In 1137–1270 AD, the Zagwe dynasty established a new capital near Lalibela and built one of the most amazing sites in the world, the ‘New Jerusalem’ of 13 rock-hewn churches, carved out of solid rock in full size, with full functionality and dazzling stone carvings and painting.

Services continue to this day, often starting before dawn and they are a site of pilgrimage and worship. It is an unforgettable tour and makes the story that construction was only possible with the help of angels seem more credible.

Other key historical spots include the castles at Gondar, giving glimpses of court life from 400–500 years ago, and Lake Tana, a huge lake dotted with serene islands on which monks continue centuries of study and contemplation.

Ethiopia’s proud history includes the mobilising and maintaining of a large army in northern Ethiopia when Italians invaded in the 19th century, part of a European rush to colonise Africa.

The Italians were resoundingly defeated at the Battle of Adwa in 1896 and Ethiopia remained free. Emperor Menelik II went on to lead extensive modernisation, including founding the modern capital, Addis Ababa in 1886 (prompted by his wife who preferred it to the cold strategic mountaintop he developed as a capital), introduced electricity and phones, built bridges, schools and hospitals and founded the Djibouti railway, which reached Addis in 1915.

The Italians did not return until 1935, when Mussolini used chemical warfare and aerial bombardments to take Ethiopia, killing some 275,000. They were driven out again in 1941 as many African regiments under British command assisted the Ethiopian forces.

Dramatic mountains

The Simien mountains and Ras Dashen at 4,500 metres provide some of the most dramatic scenery for walkers. These are giant, forbidding and jagged mountains stretching across the landscape of northern Ethiopia. In the south, there is trekking in the Bale mountains.

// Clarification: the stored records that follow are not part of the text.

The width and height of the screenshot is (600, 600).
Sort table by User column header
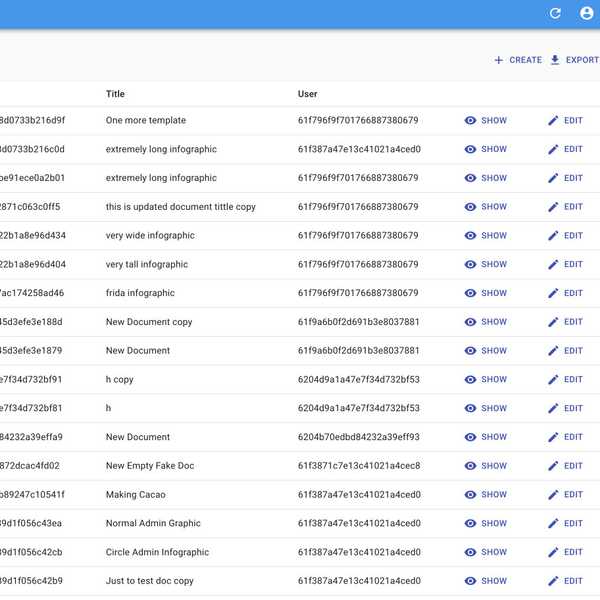point(307,94)
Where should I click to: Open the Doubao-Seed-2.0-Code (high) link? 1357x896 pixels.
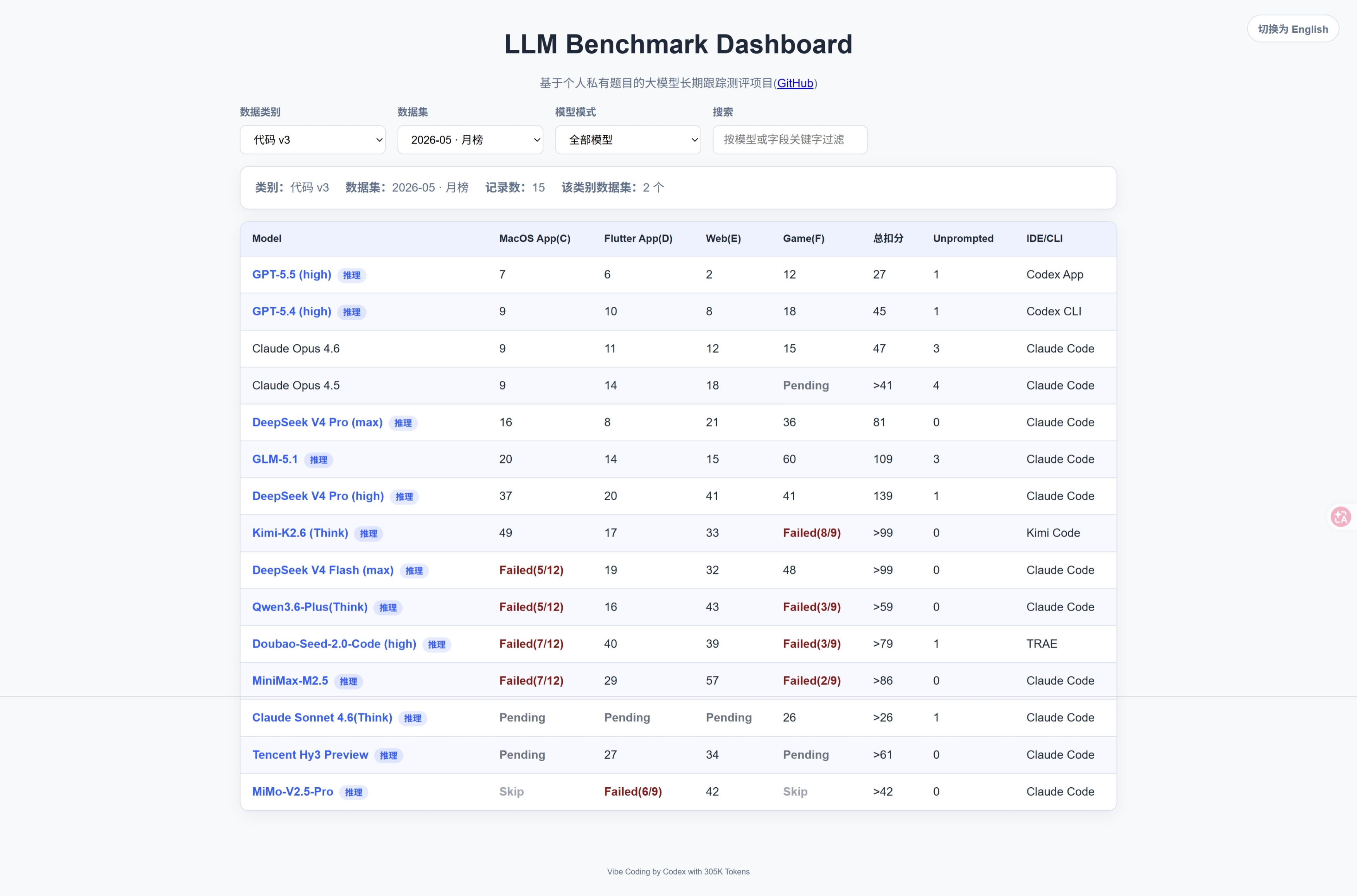click(x=334, y=644)
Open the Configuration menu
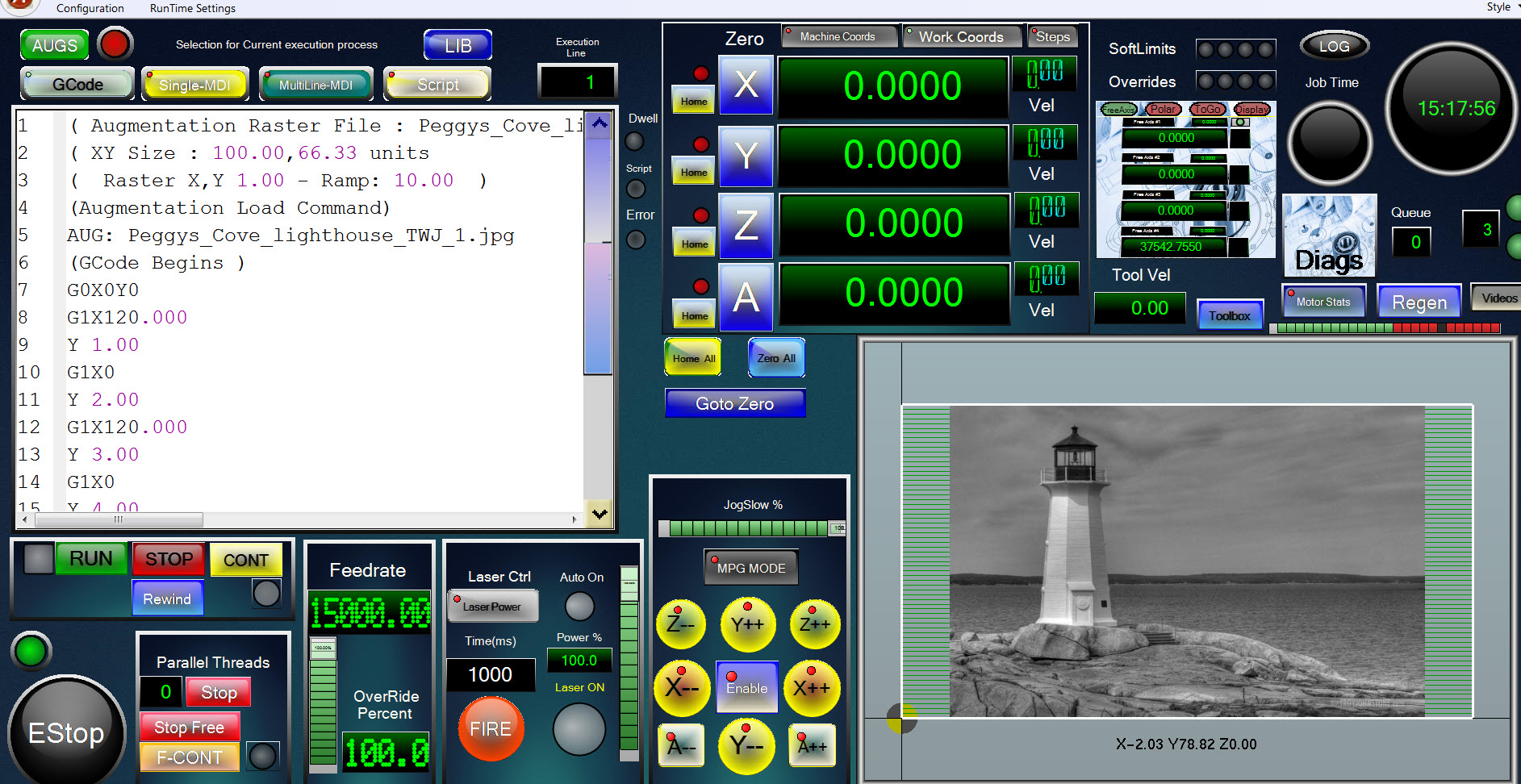1521x784 pixels. click(90, 8)
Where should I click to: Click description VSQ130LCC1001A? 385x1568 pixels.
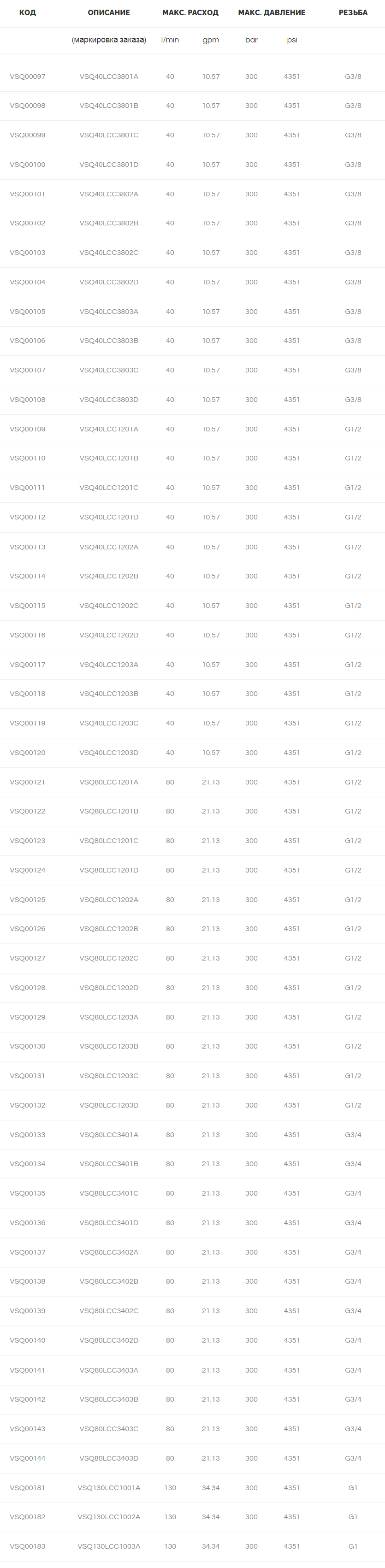(109, 1488)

Indigenous wildlife includes wolves and bat-eared foxes and antelopes. Ethiopia is paradise for bird lovers – you do not even have to leave the capital to see eagles, vultures and storks.

Very near to Addis is Menegasha National Forest, Africa’s oldest nature reserve, which was set up by far-sighted Emperor Zara Yaqob in the mid-15th century because he was concerned about deforestation. It includes guereza monkey, duiker, gazelles, baboons and leopard, as well as a lot of birds, but the main attraction is the miles of giant and ancient trees.

Relaxation is around some of the beautiful Rift Valley lakes, including at resorts on Lake Langano in the green and pleasant southern capital of Awassa. Another is Arba Minch in the deep south, a game reserve on a bridge between two dramatic lakes.

Well-built and well-run luxury and eco-lodges are being developed in many spots to complement the hotels, providing a good base depending on whether you want hiking, history or scenery. The country is full of culture, music, art and enjoyment.

The easiest way to travel is often to fly and Ethiopian Airlines operates convenient flights which hop from one domestic airfield to another, bringing visitors to key locations within a couple of hours.